By Elizabeth Willoughby on
Designs for the first 20 homes to be built this year are LEED Platinum, solar-powered houses with three or four bedrooms and two to three bathrooms. Efficient designs using reclaimed materials are important aspects of the new homes, but so was the consultation between Make It Right’s team of designers and architects and the Fort Peck community. This was to ensure that respect for traditional characteristics – such as tribally significant colors – will be used, and that culturally important aspects, such as round homes built with doors facing the right direction, will be built.
“This is the first time in 130 years that anyone has asked us, ‘What do you want your home to look like?’” said Dr. Ryan, Fort Peck Tribes cultural expert and historian.
Over 600 people in the chronically overcrowded houses of the reservation need their own homes, but the current waiting list is for the poor quality houses that exist. Make It Right homes, to start with, will be made available to those with income levels below 60 percent of the area’s average, to seniors and to disabled veterans.

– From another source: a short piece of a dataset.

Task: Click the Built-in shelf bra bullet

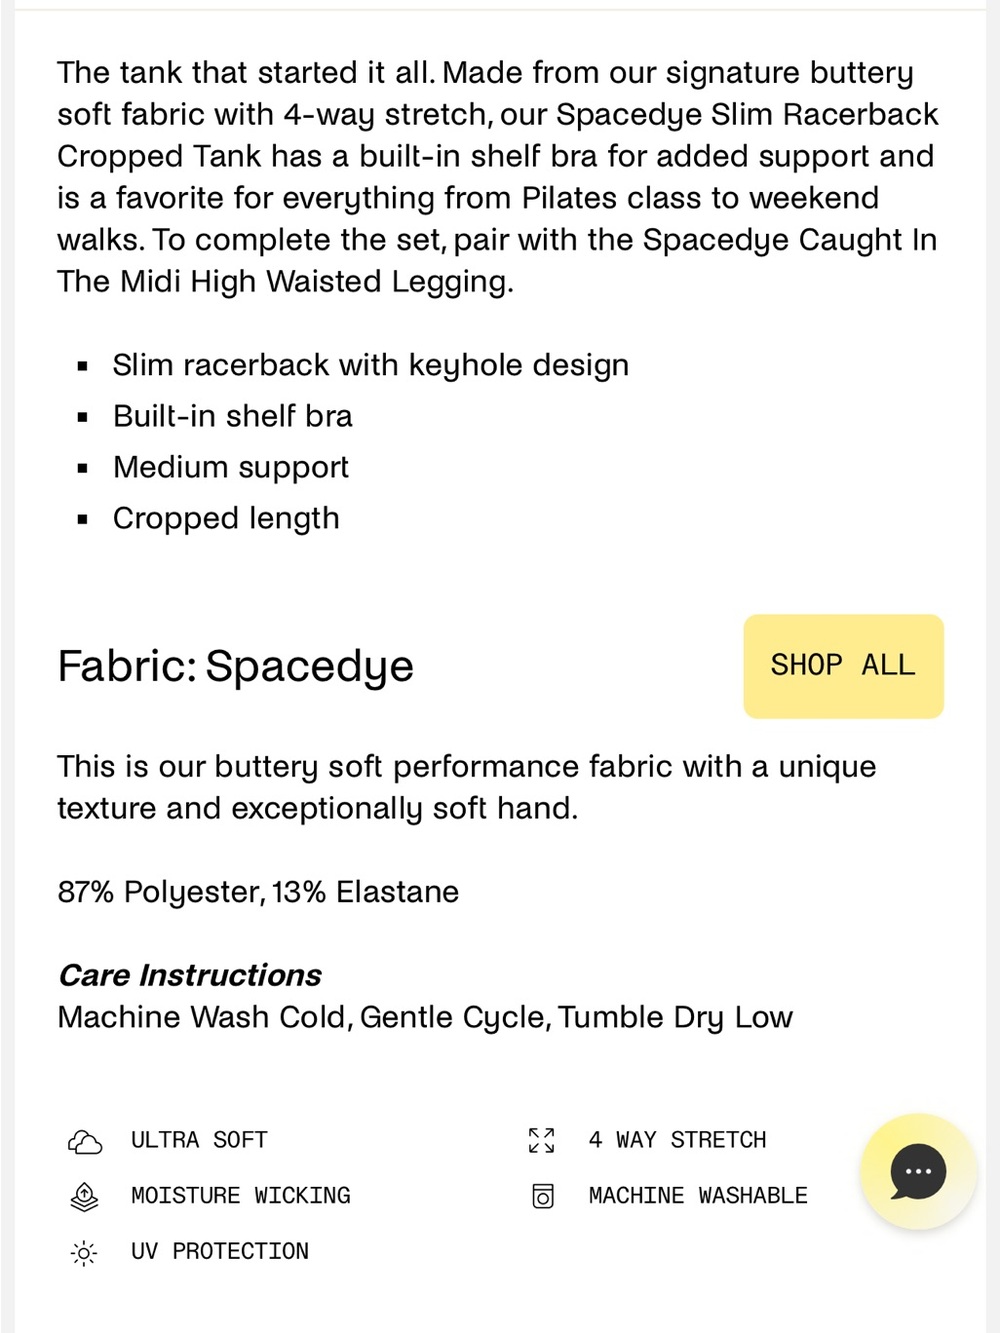Action: [232, 416]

The homes are not a gift, however. A low income housing tax credit’s “rent to own” program will allow the transference of ownership to the tenants after 15 years of renting.
Even more exciting was Make It Right’s introduction to Integrated Solutions, an enormous factory and warehouse at Fort Peck. Its underutilized facilities could possibly be used for manufacturing the homes.
If that turns out to be true, the Sioux and Assiniboine tribes members could be manufacturing and building their own healthy and efficient homes, providing green jobs and addressing the desperate need for more houses on the reservation.